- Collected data
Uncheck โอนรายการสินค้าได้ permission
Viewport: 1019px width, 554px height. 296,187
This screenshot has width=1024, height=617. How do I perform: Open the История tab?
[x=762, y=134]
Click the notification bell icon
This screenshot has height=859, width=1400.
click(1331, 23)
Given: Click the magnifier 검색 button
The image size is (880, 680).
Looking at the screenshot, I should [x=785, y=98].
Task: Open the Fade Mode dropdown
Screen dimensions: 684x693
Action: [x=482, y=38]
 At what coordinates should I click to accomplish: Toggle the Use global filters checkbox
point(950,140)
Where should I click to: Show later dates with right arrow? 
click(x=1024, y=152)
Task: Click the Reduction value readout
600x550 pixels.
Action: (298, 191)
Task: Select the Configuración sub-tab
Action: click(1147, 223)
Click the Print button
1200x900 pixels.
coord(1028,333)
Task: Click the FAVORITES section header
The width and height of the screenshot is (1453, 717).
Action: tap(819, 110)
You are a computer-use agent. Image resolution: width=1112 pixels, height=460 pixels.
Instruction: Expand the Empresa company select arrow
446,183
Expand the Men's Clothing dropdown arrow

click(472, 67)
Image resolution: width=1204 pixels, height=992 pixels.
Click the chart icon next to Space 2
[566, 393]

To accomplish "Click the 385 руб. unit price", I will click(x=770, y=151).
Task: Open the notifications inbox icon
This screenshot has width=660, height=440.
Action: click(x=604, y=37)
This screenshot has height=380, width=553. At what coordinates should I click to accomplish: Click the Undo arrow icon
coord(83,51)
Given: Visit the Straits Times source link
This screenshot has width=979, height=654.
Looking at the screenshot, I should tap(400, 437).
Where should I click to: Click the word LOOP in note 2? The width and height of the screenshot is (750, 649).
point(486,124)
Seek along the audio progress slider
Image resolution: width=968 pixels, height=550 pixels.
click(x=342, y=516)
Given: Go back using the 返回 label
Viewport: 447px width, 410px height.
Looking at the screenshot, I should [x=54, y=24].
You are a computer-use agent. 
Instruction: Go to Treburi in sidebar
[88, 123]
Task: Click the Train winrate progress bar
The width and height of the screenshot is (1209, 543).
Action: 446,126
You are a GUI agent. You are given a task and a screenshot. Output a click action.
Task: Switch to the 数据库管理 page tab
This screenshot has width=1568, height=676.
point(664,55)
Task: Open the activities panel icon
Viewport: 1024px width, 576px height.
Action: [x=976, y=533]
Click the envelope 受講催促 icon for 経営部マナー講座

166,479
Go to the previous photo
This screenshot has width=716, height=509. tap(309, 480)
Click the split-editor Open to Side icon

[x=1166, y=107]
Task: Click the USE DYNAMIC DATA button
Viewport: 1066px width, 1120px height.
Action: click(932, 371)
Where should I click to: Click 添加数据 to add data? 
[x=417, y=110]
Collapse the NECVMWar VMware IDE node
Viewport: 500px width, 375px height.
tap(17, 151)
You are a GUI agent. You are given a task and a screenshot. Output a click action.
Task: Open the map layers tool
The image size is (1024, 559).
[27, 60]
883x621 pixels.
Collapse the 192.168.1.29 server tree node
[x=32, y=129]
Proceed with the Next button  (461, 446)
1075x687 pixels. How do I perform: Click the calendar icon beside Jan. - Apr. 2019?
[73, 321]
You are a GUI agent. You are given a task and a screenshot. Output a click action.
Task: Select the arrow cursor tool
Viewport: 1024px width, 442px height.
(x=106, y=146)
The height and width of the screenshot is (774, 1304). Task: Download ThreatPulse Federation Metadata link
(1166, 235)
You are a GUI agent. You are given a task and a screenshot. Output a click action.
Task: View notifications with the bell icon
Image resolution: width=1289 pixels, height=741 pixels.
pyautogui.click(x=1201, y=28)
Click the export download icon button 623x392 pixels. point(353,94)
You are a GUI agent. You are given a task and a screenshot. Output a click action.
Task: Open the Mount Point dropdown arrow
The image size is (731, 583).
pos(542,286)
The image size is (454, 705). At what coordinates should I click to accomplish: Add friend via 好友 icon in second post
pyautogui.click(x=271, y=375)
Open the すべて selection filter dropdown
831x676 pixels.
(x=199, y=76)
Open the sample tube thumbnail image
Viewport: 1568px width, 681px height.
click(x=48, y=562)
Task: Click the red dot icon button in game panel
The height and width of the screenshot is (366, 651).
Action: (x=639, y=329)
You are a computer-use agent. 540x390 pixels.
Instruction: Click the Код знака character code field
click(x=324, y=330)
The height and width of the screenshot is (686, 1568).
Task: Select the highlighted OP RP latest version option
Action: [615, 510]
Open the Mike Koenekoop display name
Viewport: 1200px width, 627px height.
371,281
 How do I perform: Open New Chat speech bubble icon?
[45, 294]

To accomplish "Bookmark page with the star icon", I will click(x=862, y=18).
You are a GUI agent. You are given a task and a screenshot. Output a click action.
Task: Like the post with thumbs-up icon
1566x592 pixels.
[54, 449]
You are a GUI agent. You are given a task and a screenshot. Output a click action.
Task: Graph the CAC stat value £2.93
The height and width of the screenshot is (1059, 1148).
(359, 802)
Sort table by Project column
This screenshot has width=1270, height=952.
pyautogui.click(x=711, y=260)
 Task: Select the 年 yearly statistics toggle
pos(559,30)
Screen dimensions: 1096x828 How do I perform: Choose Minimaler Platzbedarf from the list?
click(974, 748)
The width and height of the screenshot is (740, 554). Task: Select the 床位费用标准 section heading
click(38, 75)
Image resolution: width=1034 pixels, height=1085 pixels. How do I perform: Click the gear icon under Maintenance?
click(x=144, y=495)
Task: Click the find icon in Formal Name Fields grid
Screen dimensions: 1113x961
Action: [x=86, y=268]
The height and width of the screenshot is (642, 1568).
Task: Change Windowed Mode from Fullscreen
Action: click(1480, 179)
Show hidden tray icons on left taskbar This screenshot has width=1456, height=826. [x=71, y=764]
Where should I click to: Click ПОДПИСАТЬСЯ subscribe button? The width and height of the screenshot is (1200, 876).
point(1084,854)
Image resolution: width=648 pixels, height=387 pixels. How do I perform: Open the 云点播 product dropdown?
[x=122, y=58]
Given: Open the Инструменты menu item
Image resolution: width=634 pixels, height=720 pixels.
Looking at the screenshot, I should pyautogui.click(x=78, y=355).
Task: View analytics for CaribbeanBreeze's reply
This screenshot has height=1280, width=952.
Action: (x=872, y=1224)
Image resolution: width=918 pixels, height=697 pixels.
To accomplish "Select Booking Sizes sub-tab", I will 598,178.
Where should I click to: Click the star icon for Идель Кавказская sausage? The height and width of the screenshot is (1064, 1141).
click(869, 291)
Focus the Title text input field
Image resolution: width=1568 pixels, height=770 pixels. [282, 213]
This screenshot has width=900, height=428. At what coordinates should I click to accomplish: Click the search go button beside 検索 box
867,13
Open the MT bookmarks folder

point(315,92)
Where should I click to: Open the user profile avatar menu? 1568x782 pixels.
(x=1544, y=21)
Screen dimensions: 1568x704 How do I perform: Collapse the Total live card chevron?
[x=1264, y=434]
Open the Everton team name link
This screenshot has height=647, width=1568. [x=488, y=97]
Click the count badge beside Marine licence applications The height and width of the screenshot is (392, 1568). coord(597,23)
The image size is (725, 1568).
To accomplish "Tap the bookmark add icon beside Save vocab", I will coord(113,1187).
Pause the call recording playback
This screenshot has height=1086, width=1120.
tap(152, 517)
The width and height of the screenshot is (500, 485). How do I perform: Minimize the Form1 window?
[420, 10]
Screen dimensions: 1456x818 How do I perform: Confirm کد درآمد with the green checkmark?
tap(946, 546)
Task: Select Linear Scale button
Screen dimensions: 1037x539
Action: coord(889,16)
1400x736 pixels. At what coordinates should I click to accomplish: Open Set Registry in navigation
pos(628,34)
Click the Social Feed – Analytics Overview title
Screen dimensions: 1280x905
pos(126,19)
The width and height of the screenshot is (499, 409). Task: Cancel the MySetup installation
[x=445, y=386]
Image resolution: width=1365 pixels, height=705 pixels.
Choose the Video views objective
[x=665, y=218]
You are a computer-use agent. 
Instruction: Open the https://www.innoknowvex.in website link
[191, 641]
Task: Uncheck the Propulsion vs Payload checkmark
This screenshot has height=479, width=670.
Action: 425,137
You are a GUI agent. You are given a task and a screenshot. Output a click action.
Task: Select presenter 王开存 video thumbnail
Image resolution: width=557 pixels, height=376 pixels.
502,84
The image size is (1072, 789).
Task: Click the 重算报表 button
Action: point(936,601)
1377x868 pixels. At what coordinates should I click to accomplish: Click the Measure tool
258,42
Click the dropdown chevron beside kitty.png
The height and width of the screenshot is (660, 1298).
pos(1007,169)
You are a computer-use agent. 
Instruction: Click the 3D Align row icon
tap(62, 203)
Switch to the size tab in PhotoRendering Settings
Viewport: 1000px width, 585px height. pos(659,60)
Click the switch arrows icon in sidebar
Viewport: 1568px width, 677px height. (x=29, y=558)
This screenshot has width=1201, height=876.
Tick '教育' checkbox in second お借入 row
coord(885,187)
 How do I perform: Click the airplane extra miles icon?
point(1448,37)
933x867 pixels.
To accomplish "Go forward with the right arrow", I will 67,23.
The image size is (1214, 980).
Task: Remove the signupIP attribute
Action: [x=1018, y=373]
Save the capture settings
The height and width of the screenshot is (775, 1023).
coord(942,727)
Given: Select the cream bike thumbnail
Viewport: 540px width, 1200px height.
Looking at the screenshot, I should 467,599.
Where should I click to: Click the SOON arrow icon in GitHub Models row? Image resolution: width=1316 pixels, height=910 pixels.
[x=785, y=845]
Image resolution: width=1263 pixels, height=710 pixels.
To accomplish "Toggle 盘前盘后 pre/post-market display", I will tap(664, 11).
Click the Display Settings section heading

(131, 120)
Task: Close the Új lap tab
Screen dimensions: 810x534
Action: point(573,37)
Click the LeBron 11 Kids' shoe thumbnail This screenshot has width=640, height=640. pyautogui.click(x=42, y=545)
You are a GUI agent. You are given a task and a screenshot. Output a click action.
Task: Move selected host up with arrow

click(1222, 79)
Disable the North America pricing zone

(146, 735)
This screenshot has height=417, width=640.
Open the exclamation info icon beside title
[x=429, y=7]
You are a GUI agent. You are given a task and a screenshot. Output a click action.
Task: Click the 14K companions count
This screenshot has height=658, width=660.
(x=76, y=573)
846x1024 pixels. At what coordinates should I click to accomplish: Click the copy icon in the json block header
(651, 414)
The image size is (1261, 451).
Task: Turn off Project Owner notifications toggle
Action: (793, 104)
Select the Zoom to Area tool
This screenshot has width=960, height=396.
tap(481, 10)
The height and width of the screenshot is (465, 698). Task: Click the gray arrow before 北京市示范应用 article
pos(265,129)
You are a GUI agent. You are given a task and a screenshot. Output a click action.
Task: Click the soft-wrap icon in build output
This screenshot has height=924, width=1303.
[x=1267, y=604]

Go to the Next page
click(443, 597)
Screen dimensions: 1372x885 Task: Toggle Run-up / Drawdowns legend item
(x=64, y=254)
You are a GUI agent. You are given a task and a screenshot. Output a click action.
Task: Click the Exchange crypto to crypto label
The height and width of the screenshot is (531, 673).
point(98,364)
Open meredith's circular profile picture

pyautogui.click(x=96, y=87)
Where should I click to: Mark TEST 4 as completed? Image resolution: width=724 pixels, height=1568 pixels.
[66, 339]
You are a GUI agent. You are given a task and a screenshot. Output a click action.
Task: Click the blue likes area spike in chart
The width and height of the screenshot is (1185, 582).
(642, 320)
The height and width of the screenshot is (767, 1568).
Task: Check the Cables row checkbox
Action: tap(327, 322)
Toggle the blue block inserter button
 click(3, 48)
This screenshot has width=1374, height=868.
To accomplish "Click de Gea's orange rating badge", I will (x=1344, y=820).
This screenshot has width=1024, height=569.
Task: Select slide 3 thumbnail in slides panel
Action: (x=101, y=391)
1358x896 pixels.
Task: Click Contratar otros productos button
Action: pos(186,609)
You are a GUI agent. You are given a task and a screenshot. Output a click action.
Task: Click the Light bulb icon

- REQUIRED ACTION
Using the records above, set down exactly the lines from the one with "Task: Click the USE DYNAMIC DATA button" through the one with "You are a computer-use agent. 540x390 pixels.", inclusive, and nothing more.

- COMPLETED TASK
Task: Click the USE DYNAMIC DATA button
Viewport: 1066px width, 1120px height.
Action: click(932, 371)
Where should I click to: Click 添加数据 to add data? 
[x=417, y=110]
Collapse the NECVMWar VMware IDE node
Viewport: 500px width, 375px height.
tap(17, 151)
You are a GUI agent. You are given a task and a screenshot. Output a click action.
Task: Open the map layers tool
The image size is (1024, 559).
[27, 60]
883x621 pixels.
Collapse the 192.168.1.29 server tree node
[x=32, y=129]
Proceed with the Next button  (461, 446)
1075x687 pixels. How do I perform: Click the calendar icon beside Jan. - Apr. 2019?
[73, 321]
You are a GUI agent. You are given a task and a screenshot. Output a click action.
Task: Select the arrow cursor tool
Viewport: 1024px width, 442px height.
(x=106, y=146)
The height and width of the screenshot is (774, 1304). Task: Download ThreatPulse Federation Metadata link
(1166, 235)
You are a GUI agent. You are given a task and a screenshot. Output a click action.
Task: View notifications with the bell icon
Image resolution: width=1289 pixels, height=741 pixels.
pyautogui.click(x=1201, y=28)
Click the export download icon button 623x392 pixels. point(353,94)
You are a GUI agent. You are given a task and a screenshot. Output a click action.
Task: Open the Mount Point dropdown arrow
The image size is (731, 583).
pos(542,286)
The image size is (454, 705). At what coordinates should I click to accomplish: Add friend via 好友 icon in second post
pyautogui.click(x=271, y=375)
Open the すべて selection filter dropdown
831x676 pixels.
(x=199, y=76)
Open the sample tube thumbnail image
Viewport: 1568px width, 681px height.
click(x=48, y=562)
Task: Click the red dot icon button in game panel
The height and width of the screenshot is (366, 651).
Action: (x=639, y=329)
You are a computer-use agent. 540x390 pixels.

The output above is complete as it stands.